*** Document segment ***

On June 24, 2025, HCWB received formal notice from Nasdaq confirming that the Company has satisfied the requirements of the Equity Rule. On May 13, 2025, the Company received formal notice from Nasdaq that it regained compliance with the bid price requirement in Listing Rule 5550(a)(2), the public float requirement in Listing Rule 5550(a)(4), and the market value of publicly held shares requirement in Listing Rule 5550(a)(5). Therefore, the Company now meets all Nasdaq Capital Market listing requirements for continued listing, and these matters are closed.

Business Highlights

Business Development Transactions


On May 30, 2025, WY Biotech ended its due diligence period and formally accepted the technical report delivered by the Company on May 13, 2025. In order to accommodate WY Biotech’s timing in finalizing legally binding agreements with its CDMO and lead investor, the Company and WY Biotech agreed to extend the latest date for payment of the $7.0 million license fee to September 30, 2025.

*** End of Document segment ***

• [Exercise goal] In the text about HCWB's Nasdaq compliance and business development, to what date was the latest payment date for the $7.0 million license fee extended?

*** Data for review ***

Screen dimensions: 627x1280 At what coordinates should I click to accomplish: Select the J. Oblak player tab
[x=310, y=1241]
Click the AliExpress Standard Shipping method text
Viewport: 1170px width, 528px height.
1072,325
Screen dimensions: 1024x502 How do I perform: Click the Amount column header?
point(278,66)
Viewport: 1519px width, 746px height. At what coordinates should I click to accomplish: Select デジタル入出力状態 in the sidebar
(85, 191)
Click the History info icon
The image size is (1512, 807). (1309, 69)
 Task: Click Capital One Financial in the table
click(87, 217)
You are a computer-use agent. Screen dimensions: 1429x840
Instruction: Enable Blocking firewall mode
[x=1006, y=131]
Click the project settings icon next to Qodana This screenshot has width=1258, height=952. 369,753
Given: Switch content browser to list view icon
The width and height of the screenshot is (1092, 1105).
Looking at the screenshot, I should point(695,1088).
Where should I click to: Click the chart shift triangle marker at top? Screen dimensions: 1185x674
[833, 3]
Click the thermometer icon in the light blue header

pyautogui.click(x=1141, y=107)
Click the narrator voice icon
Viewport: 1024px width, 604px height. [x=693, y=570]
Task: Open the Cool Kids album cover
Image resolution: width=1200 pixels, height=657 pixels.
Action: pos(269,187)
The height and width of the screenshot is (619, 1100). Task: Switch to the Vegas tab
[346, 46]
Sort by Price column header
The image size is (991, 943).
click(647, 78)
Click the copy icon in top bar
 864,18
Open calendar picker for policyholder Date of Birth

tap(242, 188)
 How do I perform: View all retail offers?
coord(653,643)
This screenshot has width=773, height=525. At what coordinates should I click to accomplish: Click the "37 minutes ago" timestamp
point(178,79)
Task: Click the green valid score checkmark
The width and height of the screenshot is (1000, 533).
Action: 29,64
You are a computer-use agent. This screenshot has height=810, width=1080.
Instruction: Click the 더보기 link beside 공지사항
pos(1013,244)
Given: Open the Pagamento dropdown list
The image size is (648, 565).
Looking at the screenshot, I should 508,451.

*** End of Data for review ***

• [Result below] September 30, 2025.